Evolutionary Deep Learning with Extended Kalman Filter for Effective Prediction Modeling and Efficient Data Assimilation

Abstract

With increasing concerns about infrastructure sustainability, ubiquitous sensing is an integral part of smart infrastructure in the context of smart cities. It generates large data sets containing hidden patterns and intelligence, which must be effectively extracted to derive actionable wisdom to support decision-making. Thus, it is imperative to develop intelligent data analytics to extract intelligence from data.
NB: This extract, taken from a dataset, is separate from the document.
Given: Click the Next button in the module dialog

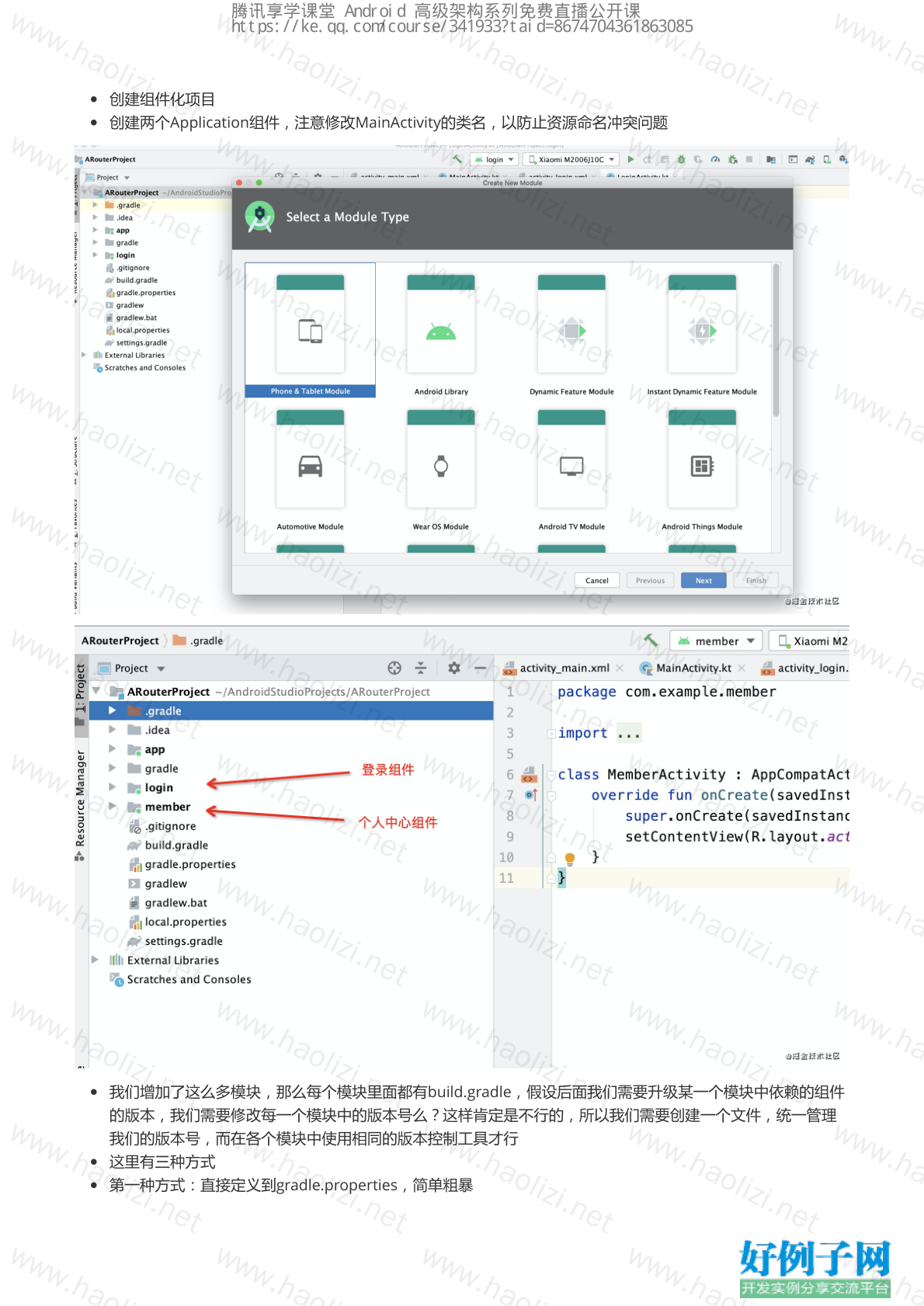Looking at the screenshot, I should pyautogui.click(x=703, y=581).
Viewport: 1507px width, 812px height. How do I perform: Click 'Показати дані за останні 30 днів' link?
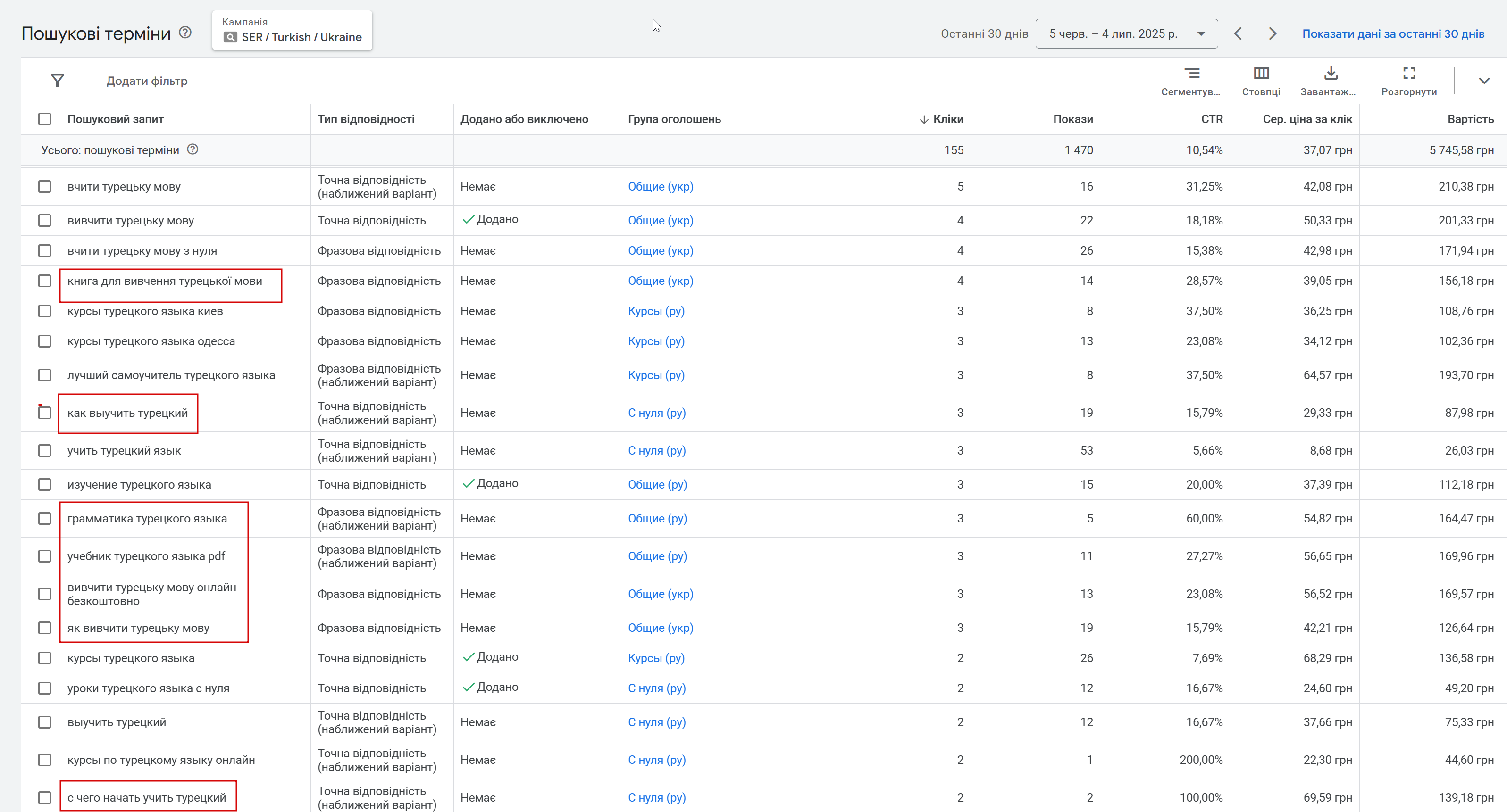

Various data analysis methods have been developed in recent decades, but the lack of robustness and data assimilation features prevents the previously developed methods from yielding adequately accurate results for time-variant data sets over a long duration. This paper proposes an improved deep belief network (DBN), a deep machine learning model, which is integrated with genetic algorithms (GAs) and the extended Kalman filter (EKF) for effective predictive modeling and efficient data assimilation. The proposed method uses a genetic algorithm to optimize the configuration of the DBN for the given problem. Then the DBN is trained in two steps, namely pretraining layer by layer and fine-tuning with either a conventional back propagation (BP) algorithm, namely BP-DBN, or an EKF that is generalized with a new algorithm for calculating the Jacobian matrix for many-layer DBNs, namely EKF-DBN, which was tested together with BP-DBN and a recurrence neural network (RNN) on three real cases with and without data assimilation. The comparison results showed that the EKF-DBN outperforms BP-DBN and RNN in both computational efficiency and accuracy for predictive modeling. In addition, EKF-DBN generates the error covariance matrix that enables the calculation of prediction confidence interval. This can be used to detect the anomalies in a real system.